PROBLEM REQUIREMENTS ->
Find each line in the listing below that contains the string "badge" and copy every such line in full.

Data items:

══════════

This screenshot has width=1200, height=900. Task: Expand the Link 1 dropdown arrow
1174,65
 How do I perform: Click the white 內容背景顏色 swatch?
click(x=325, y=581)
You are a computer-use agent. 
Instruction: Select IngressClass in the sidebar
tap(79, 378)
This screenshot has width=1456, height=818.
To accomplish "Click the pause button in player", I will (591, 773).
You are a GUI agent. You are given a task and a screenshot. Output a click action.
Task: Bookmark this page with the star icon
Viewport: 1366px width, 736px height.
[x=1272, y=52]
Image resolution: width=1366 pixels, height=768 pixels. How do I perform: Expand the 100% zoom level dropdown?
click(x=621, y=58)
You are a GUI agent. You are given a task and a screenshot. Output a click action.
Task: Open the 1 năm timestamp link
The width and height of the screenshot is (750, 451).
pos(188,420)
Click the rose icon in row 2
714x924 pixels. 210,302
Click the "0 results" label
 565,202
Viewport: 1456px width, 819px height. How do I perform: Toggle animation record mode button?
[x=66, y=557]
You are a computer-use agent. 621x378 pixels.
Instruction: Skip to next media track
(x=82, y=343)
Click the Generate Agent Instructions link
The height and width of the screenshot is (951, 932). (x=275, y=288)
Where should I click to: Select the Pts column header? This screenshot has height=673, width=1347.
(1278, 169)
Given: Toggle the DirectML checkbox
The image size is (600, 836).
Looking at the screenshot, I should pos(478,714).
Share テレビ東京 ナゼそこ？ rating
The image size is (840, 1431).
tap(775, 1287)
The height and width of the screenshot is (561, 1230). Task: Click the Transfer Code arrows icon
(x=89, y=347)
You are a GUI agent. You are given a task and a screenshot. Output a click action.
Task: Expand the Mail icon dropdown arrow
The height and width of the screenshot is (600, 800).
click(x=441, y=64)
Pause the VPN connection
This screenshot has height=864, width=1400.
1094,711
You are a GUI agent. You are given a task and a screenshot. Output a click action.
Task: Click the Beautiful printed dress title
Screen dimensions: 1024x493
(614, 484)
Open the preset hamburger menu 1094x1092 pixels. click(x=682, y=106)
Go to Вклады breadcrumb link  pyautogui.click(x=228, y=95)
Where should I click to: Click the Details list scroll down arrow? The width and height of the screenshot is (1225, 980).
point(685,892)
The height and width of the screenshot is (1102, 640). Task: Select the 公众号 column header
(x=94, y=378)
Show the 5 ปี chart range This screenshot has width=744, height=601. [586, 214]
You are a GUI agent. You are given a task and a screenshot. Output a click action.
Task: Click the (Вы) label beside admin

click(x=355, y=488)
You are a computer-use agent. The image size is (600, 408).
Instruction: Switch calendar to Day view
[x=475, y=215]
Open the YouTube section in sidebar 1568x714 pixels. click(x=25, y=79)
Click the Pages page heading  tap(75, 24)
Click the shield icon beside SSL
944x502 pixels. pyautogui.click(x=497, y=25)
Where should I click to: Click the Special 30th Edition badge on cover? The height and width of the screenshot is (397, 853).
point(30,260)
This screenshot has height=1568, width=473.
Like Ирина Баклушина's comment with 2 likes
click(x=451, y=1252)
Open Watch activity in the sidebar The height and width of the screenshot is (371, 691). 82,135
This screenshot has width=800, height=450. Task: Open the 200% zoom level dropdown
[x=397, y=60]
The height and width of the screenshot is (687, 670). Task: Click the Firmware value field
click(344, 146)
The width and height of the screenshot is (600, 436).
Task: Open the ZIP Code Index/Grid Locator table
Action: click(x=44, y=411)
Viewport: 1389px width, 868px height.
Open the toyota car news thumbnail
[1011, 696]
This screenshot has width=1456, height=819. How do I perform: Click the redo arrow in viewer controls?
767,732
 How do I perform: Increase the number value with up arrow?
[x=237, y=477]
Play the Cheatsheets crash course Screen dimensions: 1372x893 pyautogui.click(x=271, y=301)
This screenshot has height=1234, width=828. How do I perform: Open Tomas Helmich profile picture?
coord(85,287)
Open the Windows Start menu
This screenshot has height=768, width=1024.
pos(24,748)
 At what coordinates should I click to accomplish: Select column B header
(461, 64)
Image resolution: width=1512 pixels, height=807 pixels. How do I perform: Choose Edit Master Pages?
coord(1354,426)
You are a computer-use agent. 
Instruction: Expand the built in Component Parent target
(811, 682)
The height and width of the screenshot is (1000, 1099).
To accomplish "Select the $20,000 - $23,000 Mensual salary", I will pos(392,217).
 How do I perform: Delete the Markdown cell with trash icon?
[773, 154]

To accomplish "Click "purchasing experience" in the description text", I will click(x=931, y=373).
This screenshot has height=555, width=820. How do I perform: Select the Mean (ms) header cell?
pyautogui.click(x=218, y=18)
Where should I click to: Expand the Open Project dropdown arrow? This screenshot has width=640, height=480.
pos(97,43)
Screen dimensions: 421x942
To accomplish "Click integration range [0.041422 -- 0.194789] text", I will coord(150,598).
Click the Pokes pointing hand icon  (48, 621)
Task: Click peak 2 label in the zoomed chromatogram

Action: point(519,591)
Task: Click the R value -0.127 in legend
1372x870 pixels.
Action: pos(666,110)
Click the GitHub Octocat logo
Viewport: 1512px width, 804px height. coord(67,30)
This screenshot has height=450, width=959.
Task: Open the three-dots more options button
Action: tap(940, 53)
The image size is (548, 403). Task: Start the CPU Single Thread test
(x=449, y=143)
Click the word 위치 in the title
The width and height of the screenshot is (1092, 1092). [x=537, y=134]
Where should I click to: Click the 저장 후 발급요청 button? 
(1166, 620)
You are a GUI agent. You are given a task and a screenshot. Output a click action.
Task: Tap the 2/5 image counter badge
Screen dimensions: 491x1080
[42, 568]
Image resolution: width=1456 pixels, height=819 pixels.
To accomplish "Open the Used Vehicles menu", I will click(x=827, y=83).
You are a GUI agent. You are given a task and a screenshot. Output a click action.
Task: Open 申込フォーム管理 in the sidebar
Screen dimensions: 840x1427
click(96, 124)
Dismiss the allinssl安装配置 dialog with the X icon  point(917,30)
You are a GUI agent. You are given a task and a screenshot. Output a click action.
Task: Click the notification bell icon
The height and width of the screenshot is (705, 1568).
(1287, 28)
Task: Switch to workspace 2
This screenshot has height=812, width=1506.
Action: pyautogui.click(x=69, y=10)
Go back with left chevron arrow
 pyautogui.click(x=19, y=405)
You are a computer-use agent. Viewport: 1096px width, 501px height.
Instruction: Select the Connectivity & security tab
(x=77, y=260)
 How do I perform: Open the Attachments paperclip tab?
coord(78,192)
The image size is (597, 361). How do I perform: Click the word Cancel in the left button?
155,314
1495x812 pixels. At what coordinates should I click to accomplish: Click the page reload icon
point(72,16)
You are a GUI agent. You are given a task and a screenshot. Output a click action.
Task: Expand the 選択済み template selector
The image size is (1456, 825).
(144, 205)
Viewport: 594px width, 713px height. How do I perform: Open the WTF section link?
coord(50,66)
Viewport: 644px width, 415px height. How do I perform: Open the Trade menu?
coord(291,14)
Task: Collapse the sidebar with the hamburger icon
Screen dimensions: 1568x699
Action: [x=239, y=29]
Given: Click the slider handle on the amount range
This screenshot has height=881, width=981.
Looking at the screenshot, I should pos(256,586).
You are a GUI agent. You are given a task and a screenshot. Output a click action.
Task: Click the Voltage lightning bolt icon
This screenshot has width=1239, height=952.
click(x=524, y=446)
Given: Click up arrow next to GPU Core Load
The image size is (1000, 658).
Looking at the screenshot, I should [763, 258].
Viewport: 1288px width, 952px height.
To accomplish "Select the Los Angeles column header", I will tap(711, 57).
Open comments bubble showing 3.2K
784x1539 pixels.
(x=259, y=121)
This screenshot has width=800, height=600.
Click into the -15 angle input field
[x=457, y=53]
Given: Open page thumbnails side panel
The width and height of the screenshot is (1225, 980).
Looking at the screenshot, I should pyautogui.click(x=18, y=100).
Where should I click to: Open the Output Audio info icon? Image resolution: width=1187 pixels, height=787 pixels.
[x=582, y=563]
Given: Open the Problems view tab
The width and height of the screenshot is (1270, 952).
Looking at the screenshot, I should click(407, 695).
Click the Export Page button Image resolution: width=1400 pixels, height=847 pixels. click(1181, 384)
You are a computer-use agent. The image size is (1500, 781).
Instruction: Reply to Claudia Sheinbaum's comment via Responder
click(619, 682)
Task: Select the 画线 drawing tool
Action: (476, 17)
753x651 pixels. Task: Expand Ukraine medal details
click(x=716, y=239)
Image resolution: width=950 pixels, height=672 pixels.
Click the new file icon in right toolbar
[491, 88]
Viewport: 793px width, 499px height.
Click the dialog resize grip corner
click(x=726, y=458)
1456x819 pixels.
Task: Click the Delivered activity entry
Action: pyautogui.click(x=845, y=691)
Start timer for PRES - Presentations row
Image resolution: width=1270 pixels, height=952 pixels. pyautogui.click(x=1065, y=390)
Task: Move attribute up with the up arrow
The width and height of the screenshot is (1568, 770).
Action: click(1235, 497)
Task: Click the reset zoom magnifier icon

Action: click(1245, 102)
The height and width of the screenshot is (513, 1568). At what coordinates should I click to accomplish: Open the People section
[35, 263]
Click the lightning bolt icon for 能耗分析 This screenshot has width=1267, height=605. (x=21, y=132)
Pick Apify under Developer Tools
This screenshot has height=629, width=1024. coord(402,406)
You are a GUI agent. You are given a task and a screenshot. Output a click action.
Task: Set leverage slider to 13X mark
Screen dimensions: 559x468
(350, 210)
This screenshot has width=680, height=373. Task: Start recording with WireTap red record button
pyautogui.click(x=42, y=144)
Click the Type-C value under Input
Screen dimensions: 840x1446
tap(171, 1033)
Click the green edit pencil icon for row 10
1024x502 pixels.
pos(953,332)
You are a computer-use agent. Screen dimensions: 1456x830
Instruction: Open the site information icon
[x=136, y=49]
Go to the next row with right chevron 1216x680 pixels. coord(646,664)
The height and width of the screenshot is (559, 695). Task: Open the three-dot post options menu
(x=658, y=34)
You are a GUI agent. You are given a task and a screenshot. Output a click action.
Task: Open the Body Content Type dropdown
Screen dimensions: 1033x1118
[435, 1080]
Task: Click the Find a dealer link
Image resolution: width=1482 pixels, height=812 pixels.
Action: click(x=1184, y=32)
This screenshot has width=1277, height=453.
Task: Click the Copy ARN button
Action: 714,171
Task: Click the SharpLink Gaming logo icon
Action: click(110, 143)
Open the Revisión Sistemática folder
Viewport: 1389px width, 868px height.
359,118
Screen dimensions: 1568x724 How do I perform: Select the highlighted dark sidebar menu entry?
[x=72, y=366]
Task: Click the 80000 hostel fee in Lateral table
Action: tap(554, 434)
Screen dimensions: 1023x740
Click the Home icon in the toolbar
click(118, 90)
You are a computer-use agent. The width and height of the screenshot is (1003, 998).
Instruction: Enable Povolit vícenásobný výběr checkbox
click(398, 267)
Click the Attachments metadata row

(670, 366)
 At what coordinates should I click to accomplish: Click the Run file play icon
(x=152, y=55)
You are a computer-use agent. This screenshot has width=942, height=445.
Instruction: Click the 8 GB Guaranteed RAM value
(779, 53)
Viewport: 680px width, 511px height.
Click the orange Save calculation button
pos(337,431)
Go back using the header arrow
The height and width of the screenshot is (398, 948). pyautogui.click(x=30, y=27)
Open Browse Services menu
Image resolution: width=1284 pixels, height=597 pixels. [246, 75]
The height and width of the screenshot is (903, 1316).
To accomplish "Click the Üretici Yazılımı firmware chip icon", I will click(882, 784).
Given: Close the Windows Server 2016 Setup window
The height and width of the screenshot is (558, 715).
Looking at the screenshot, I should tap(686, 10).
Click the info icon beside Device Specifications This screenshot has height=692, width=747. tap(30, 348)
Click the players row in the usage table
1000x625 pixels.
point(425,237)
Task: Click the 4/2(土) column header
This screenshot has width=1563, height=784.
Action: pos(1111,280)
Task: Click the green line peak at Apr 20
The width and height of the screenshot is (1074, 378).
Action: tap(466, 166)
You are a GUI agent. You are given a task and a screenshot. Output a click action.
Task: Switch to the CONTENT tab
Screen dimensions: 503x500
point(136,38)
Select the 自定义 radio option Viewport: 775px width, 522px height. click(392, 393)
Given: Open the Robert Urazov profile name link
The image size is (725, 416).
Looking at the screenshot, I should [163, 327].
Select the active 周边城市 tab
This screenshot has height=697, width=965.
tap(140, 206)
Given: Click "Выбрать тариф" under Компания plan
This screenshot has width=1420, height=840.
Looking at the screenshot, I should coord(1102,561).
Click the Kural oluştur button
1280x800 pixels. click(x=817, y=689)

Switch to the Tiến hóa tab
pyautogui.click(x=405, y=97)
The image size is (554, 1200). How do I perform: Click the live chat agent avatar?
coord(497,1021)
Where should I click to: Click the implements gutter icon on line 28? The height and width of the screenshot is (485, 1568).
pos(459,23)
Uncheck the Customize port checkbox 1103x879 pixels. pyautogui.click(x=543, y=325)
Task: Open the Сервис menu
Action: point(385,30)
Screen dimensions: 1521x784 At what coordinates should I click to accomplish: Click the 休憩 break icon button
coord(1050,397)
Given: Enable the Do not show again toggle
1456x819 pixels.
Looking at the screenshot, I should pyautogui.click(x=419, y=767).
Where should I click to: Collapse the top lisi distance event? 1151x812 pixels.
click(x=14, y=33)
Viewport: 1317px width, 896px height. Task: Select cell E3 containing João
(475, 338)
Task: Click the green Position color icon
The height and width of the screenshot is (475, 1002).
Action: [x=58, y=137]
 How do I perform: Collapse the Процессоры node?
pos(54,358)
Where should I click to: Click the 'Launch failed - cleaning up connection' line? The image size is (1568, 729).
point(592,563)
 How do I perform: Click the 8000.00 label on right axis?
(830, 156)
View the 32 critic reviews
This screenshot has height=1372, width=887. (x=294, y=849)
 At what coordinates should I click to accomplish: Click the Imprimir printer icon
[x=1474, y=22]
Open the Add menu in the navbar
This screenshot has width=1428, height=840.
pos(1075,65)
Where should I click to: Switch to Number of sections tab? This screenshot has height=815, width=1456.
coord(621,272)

══════════

SOLUTION TO THIS PROBLEM ->
Where should I click to: Click the Special 30th Edition badge on cover? The height and width of the screenshot is (397, 853).
Task: Tap the 2/5 image counter badge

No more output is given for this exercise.